The binder, made of thick weave army green nylon, zipped from top to bottom. The letters ACDC had been painted painstakingly with whiteout. When he unzipped the binder, all of the late and missing work came tumbling out, along with tattered dividers, their holes ripped, and an assortment of binder and graph paper. Poor John looked at me with a sick look on his face, and I regretted humiliating him immediately as a memory from third grade came back to haunt me.
–
“Laura? I’d like you to stay a minute after school,” said Mrs. Elliott, my third grade teacher. I felt the blood rush to my face as the eyes of my classmates landed on me-again. Just weeks before, I had asked Mrs. Elliott if I could go to the bathroom-she said no, and I wet my pants.

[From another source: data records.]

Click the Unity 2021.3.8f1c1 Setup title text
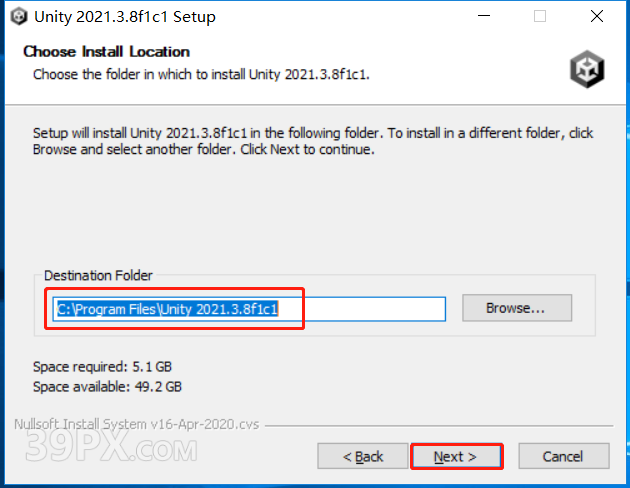 pyautogui.click(x=125, y=17)
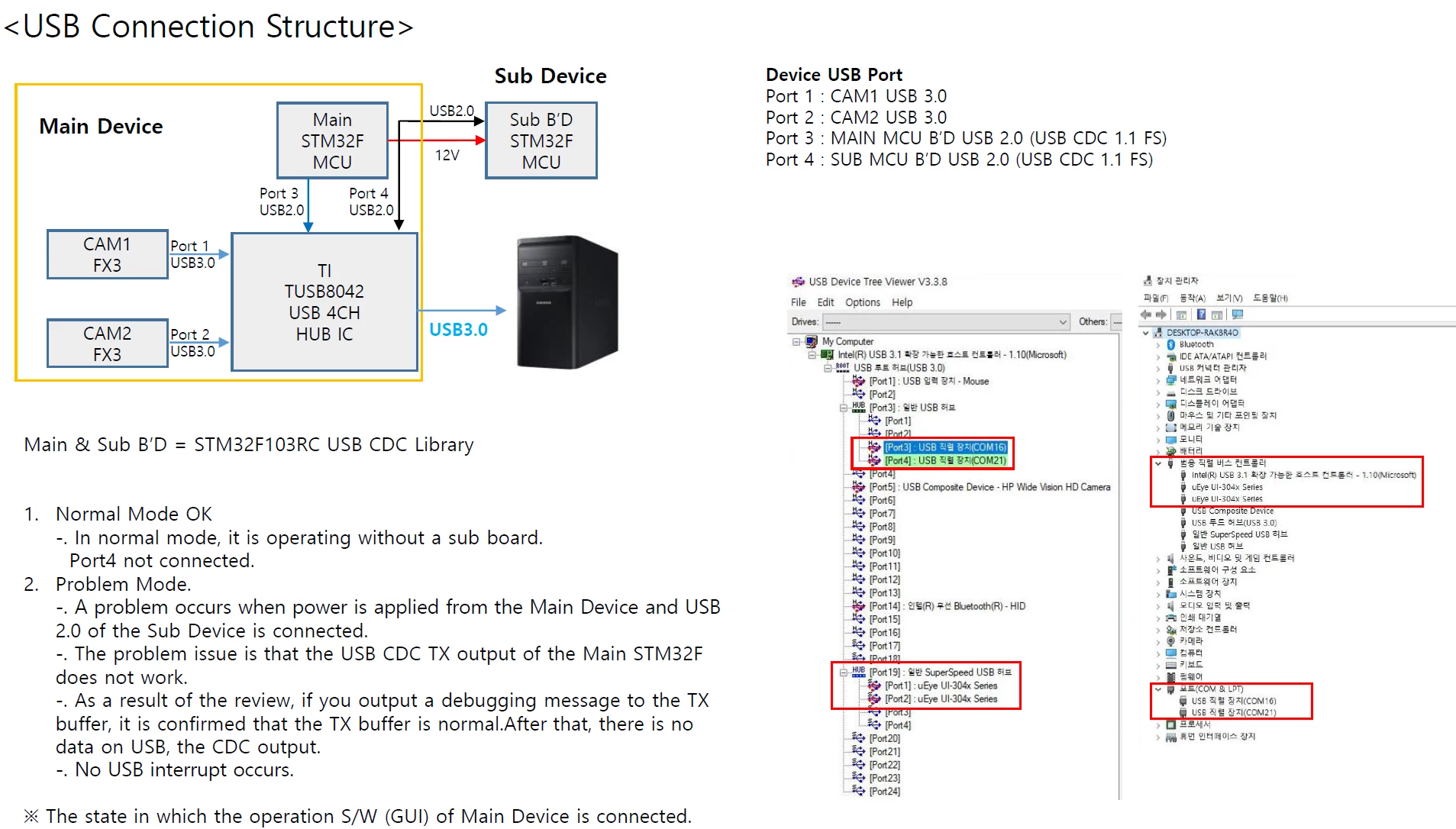This screenshot has height=829, width=1456.
Task: Select Port5 HP Wide Vision HD Camera
Action: pos(989,487)
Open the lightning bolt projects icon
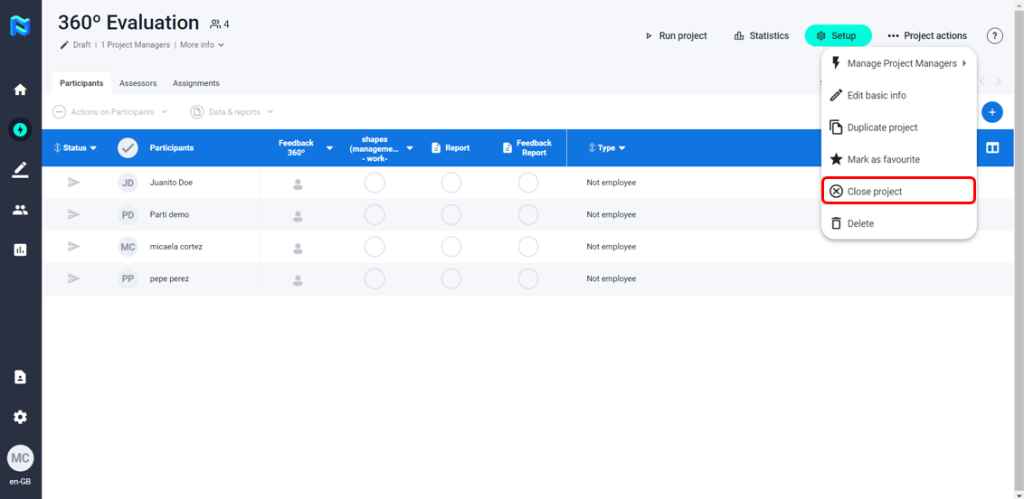This screenshot has height=499, width=1024. 20,129
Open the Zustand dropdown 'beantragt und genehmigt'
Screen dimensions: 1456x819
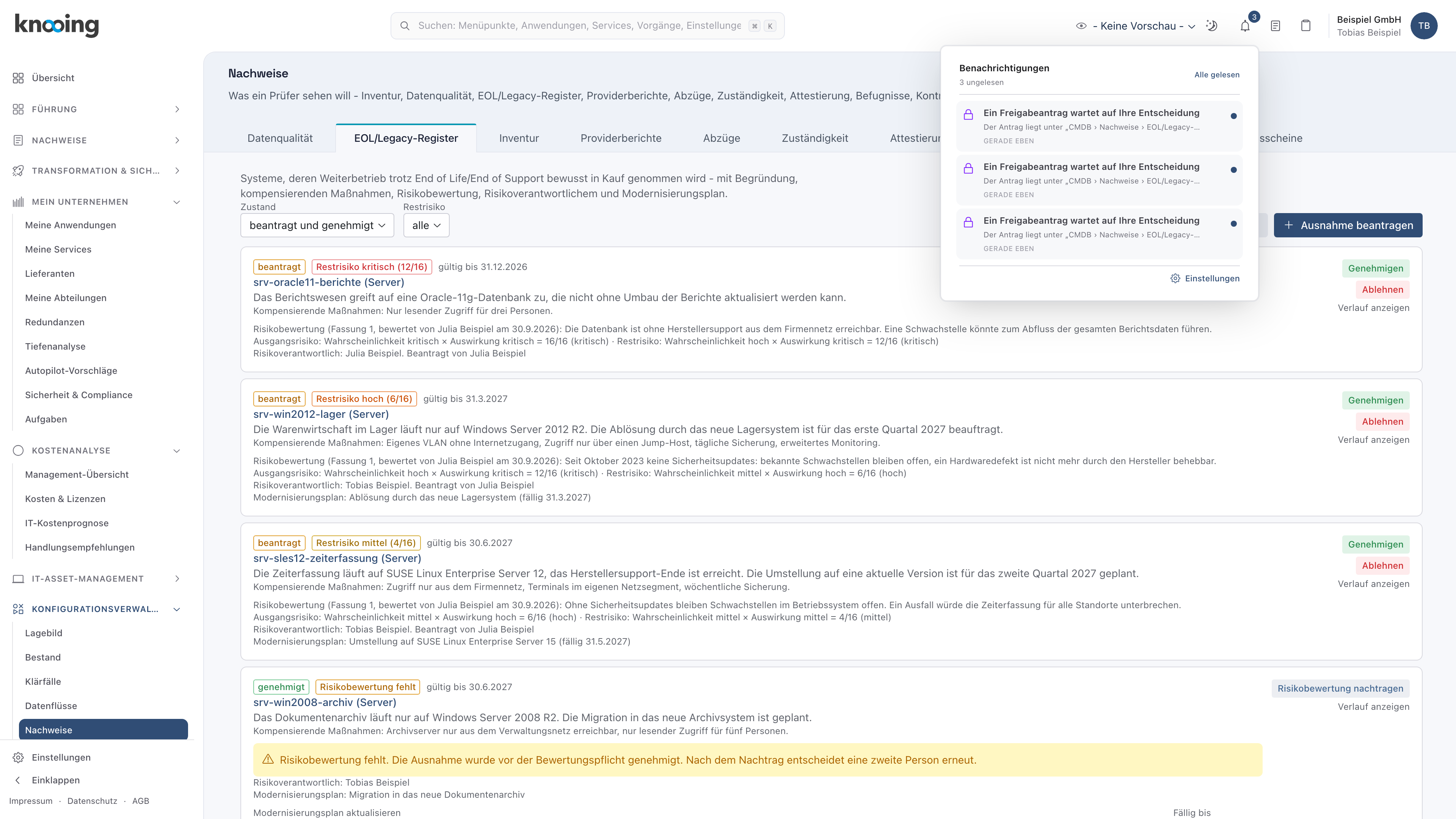coord(317,226)
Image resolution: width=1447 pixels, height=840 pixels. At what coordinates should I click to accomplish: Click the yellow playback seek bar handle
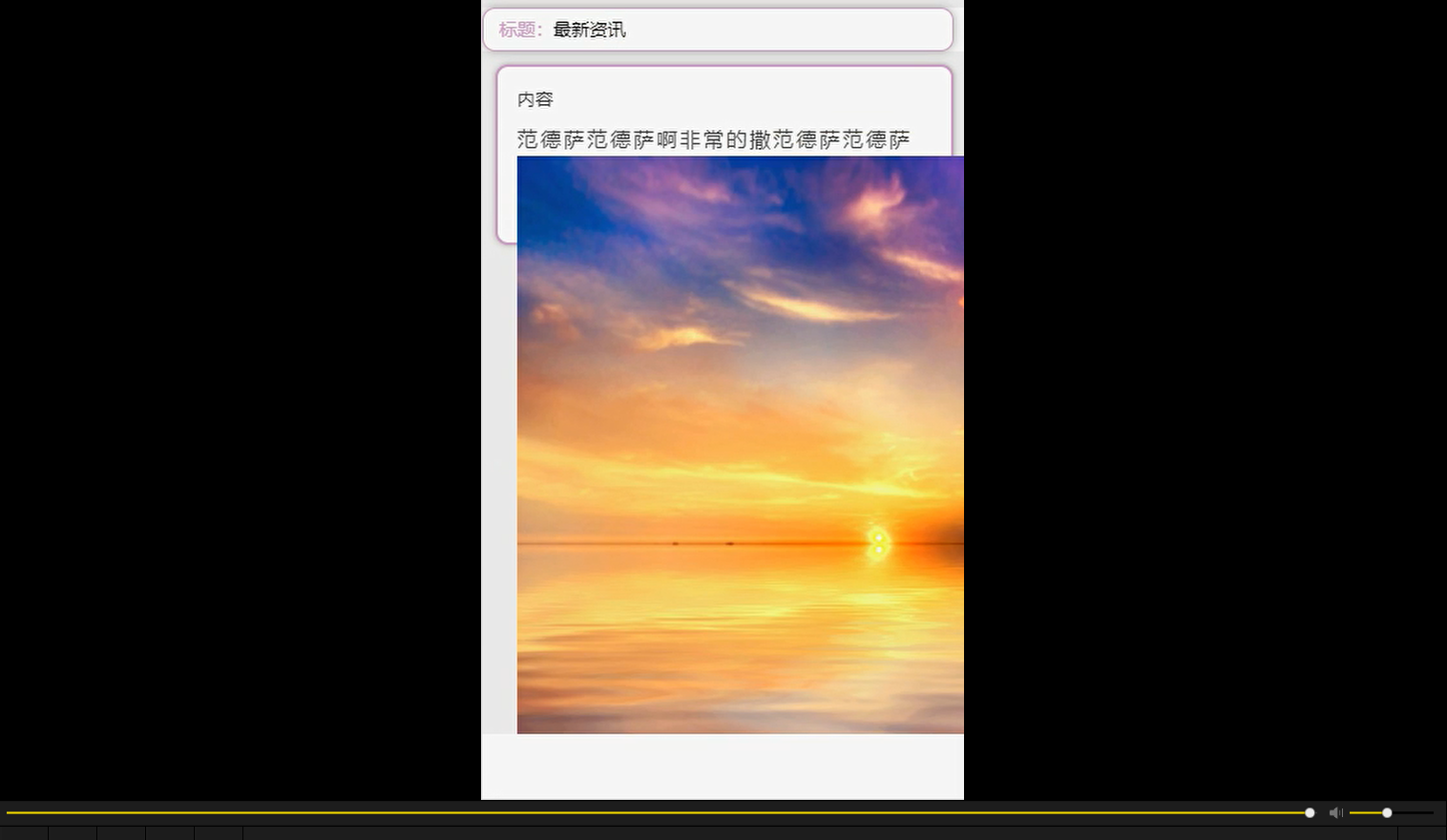[x=1309, y=812]
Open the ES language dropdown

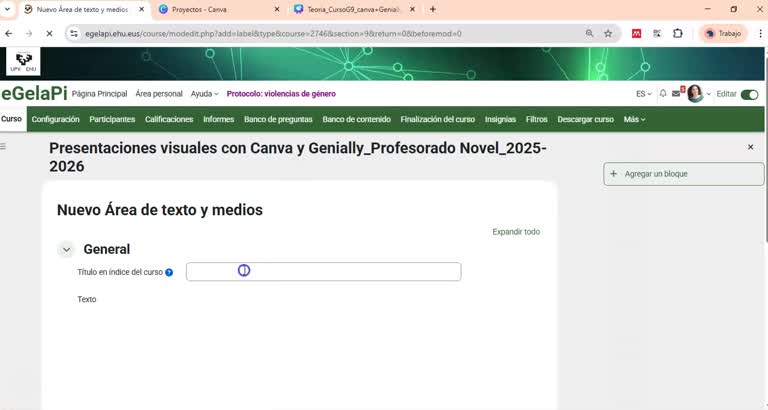pyautogui.click(x=643, y=94)
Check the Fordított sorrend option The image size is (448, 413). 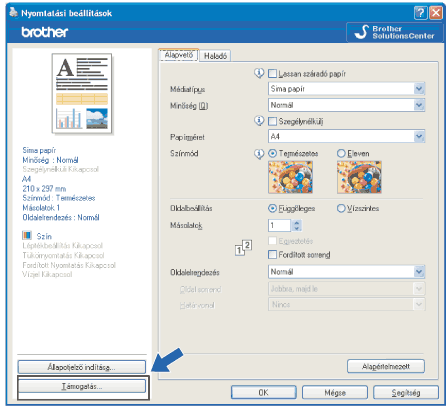[x=272, y=255]
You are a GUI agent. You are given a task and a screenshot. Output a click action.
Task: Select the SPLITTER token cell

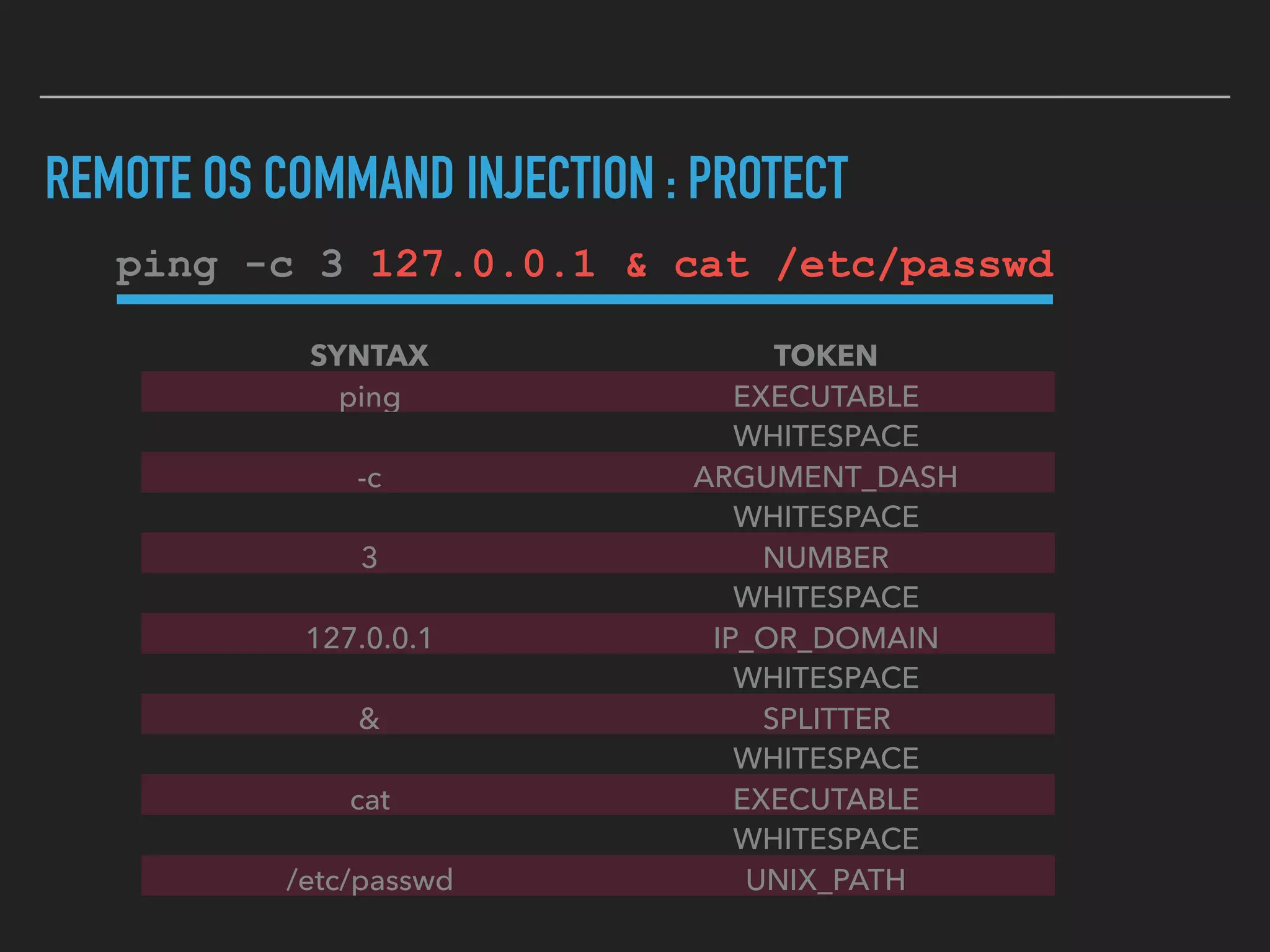click(825, 719)
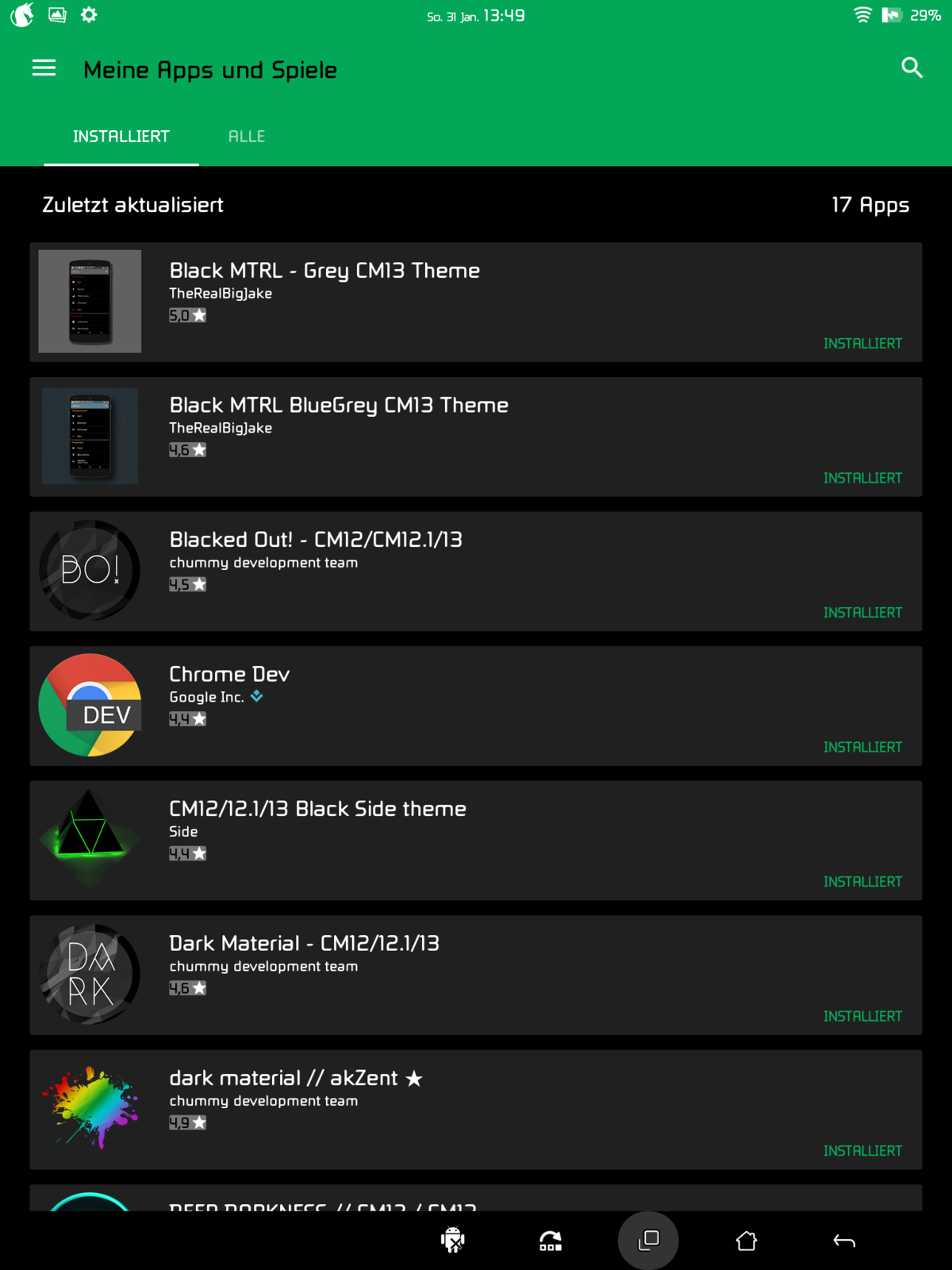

Mrs. Elliott had been especially emotional since President Kennedy’s assassination the week before. I felt scared being all alone in the classroom with her.
“Laura, where is your letter to Jackie Kennedy?” she asked, hands on her hips. Looking up at her, it occurred to me her black hair and eyebrows were just like Jackie Kennedy’s, but her stern face wasn’t pretty, even when she smiled.
“I thought I gave it to you,” I said, tugging nervously at my white blonde pigtails. “Maybe its in my desk.”
“Let’s take a look,” she said, pulling up the wooden lid.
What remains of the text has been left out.